These Word2Vec embeddings capture semantic information about words in the text, making them suitable for various NLP tasks such as text classification or clustering.

In [6]:
# Tokenize the processed text data
tokenized_text = train_df['Processed_utt'].apply(word_tokenize)
tokenized_text_te = test_df['Processed_utt'].apply(word_tokenize)

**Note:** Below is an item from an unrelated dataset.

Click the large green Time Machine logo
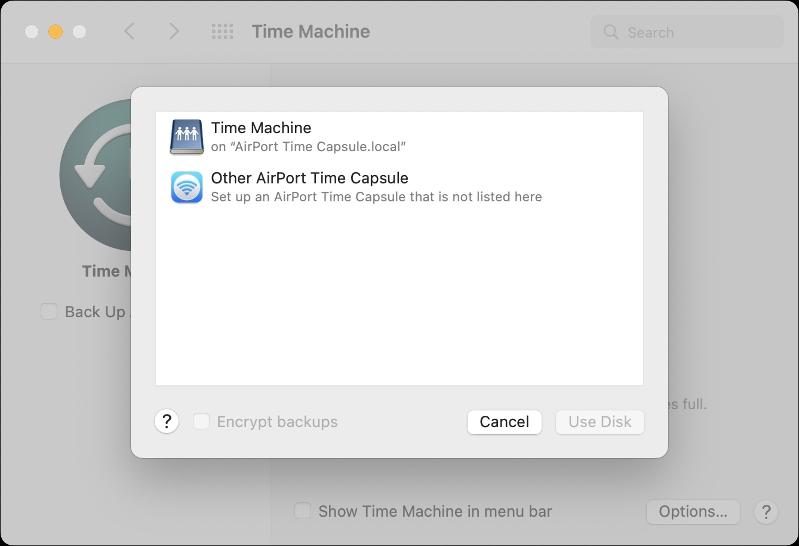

# Train a Word2Vec model on your tokenized text (adjust parameters as needed)
word2vec_model = Word2Vec(tokenized_text, vector_size=100, window=5, min_count=1, sg=0)
word2vec_model_te = Word2Vec(tokenized_text_te, vector_size=100, window=5, min_count=1, sg=0)

# Function to convert text to the average Word2Vec vectors
def get_average_word2vec(tokens_list, vector, generate_missing=False, k=100):
    if len(tokens_list) < 1:
        return np.zeros(k)
    if generate_missing:
        vectorized = [vector[word] if word in vector else np.random.rand(k) for word in tokens_list]
    else:
        vectorized = [vector[word] if word in vector else np.zeros(k) for word in tokens_list]
    length = len(vectorized)
    summed = np.sum(vectorized, axis=0)
    averaged = np.divide(summed, length)
    return averaged

# Apply the function to create Word2Vec vectors for each tweet
train_df['Word2Vec'] = tokenized_text.apply(lambda x: get_average_word2vec(x, word2vec_model.wv))
test_df['Word2Vec'] = tokenized_text_te.apply(lambda x: get_average_word2vec(x, word2vec_model_te.wv))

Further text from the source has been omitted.